--- Data lines ---

[Start]

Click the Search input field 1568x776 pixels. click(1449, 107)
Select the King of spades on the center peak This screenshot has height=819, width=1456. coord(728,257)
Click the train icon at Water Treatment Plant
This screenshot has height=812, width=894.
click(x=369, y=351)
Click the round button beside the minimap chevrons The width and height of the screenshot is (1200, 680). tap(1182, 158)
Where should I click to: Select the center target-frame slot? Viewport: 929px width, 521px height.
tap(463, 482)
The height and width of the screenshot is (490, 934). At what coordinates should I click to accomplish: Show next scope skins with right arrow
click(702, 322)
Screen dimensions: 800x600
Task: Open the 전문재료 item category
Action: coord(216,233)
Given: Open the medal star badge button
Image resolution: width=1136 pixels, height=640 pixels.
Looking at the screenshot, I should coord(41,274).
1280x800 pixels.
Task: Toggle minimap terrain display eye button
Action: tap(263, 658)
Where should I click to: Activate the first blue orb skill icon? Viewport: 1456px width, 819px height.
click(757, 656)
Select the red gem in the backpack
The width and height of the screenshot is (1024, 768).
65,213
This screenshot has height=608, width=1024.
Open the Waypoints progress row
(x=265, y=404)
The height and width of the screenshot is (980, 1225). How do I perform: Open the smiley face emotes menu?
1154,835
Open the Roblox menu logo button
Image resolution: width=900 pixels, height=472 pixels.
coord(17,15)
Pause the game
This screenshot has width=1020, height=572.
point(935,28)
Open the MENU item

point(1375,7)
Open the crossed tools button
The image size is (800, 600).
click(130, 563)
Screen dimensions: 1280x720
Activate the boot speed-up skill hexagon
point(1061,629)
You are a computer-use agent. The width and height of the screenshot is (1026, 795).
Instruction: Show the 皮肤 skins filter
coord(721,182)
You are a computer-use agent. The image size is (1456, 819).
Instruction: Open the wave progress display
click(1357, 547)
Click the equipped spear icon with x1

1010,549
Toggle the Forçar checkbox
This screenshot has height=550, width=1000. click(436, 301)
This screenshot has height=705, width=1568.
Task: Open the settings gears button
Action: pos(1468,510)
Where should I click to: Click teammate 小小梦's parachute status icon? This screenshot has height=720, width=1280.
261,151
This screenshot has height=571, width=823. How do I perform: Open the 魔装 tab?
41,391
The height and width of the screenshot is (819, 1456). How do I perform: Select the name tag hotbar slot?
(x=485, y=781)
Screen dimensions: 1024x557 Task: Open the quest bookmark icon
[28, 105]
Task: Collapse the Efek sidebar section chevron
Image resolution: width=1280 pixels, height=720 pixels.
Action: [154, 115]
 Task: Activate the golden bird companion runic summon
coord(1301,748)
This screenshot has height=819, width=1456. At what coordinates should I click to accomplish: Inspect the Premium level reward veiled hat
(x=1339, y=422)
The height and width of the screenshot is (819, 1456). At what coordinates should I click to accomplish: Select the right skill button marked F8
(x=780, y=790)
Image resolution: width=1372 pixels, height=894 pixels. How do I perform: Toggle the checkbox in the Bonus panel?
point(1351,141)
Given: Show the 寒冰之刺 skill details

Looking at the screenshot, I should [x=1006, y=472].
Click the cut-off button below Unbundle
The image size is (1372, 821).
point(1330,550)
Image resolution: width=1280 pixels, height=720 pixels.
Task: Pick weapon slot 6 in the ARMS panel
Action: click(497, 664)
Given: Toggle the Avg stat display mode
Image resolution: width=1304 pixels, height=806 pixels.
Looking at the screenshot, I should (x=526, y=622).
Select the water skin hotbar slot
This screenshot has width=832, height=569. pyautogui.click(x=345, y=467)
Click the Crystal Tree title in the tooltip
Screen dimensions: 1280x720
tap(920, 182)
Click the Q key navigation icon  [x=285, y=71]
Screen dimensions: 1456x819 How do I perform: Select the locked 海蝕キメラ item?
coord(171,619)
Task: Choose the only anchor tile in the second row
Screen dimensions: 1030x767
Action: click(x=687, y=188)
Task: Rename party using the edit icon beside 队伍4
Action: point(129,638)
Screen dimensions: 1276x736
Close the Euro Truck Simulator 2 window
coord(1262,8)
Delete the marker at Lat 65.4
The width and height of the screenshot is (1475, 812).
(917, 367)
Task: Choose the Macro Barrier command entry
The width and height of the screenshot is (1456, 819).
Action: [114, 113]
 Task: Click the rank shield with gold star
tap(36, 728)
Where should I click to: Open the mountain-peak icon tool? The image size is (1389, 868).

[End]

Rewrite the entries from the line containing "Task: Choose the only" through the end of the entries, substituting "Image size" for "Screen dimensions" and leaving everything else unchanged.

Task: Choose the only anchor tile in the second row
Image size: 1030x767
Action: click(x=687, y=188)
Task: Rename party using the edit icon beside 队伍4
Action: point(129,638)
Image size: 1276x736
Close the Euro Truck Simulator 2 window
coord(1262,8)
Delete the marker at Lat 65.4
The width and height of the screenshot is (1475, 812).
(917, 367)
Task: Choose the Macro Barrier command entry
The width and height of the screenshot is (1456, 819).
Action: [114, 113]
 Task: Click the rank shield with gold star
tap(36, 728)
Where should I click to: Open the mountain-peak icon tool? The image size is (1389, 868).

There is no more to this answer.